### Data shown ###

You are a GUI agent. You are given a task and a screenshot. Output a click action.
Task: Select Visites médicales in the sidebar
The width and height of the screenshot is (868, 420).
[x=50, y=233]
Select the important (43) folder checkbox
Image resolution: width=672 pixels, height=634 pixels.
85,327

###

What the exercise asks: All of the entries above must be quoted exactly.

Result of this task:
You are a GUI agent. You are given a task and a screenshot. Output a click action.
Task: Select Visites médicales in the sidebar
The width and height of the screenshot is (868, 420).
[x=50, y=233]
Select the important (43) folder checkbox
Image resolution: width=672 pixels, height=634 pixels.
85,327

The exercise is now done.